A year of journeys (and some trips)

Our little blue planet is almost finished it’s trip around the sun. As humans we like to get excited about the birth of a new year as if it holds some magic elixir that we are going to become fitter, healthier, wealthier overnight. Yet the energy and excitement of the new year does create a certain kind of magic. But I like to rewind the year and for me, this year has really been a year of travel.

I traveled in a motorcycle side car on a lovely trip out in the country. A steam train adventure from a city to a small arty town, made us dirty and satisfied. I took my sister on the national train to visit my dad in Port Elizabeth. We flew back and took a series of car trips to different races as well as some rather sad trips to visit my husband’s ailing parents. Some more flights and then I journeyed to the UK and Paris to celebrate my half a century of solar revolutions. The trip of my life had begun.

I trained on a super fast machine down to the very bottom of France to begin a 800km journey across Spain on foot.

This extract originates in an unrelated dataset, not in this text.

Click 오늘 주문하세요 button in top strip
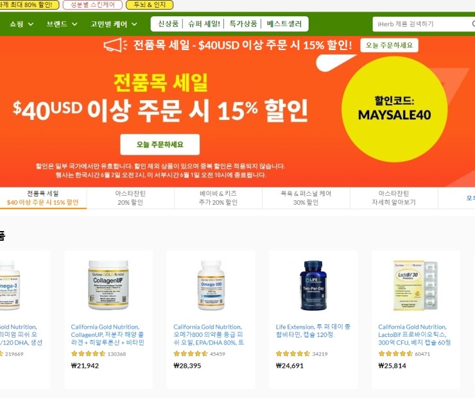Image resolution: width=475 pixels, height=398 pixels. pos(389,45)
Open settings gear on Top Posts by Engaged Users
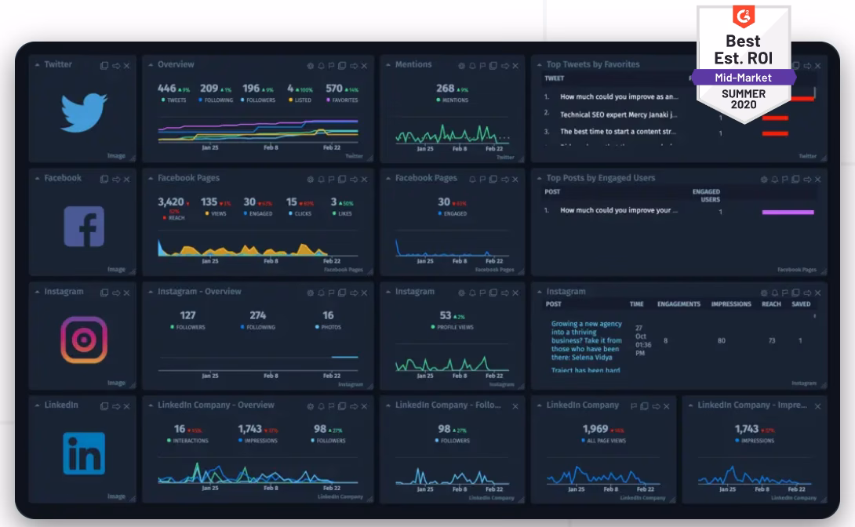The image size is (855, 527). [x=764, y=180]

Up and down the Pyrenees, past beautiful views, quaint villages on foot then I jumped on a taxi, bus and train all the while marvelling at life in Europe.

More trains, buses, and planes shuttles eventually spat me out back on my red patch of earth. It was great to be able to drive my ‘smartie’ to local shops and everything back home seemed different yet familiar.

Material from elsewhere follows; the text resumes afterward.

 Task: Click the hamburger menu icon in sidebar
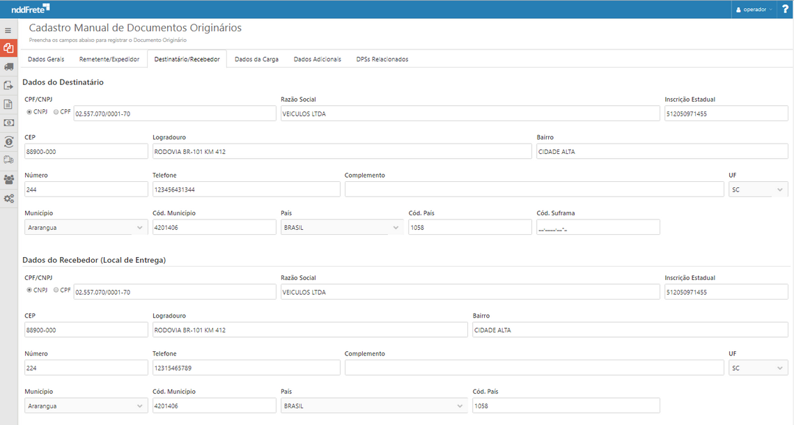tap(8, 31)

I took a tumble on home ground splitting my knee and ego and I sulked while it healed only to ‘trip’ again five weeks later. My rib took the brunt of it as I began to marvel at the human body and to the extent that I have pushed it this past year. I became aware that more self gratitude is needed. To be grateful for my health, my support team, my family, my life is really quite easy. I want to do more of this.

Thank you-me, and oh- happy New Year

Ten days a Pilgrim

It seems surreal I am sitting across on a couch in my hostel with the Tour de France on the Spanish telly. Locals and their dogs are out for a drink at the bar and heat is blaring down while my washing dries in the Spanish sun. I have walked from France  (okay, it was the very bottom of France but still) to this tiny dorp which measures roughly 100km in distance from the start.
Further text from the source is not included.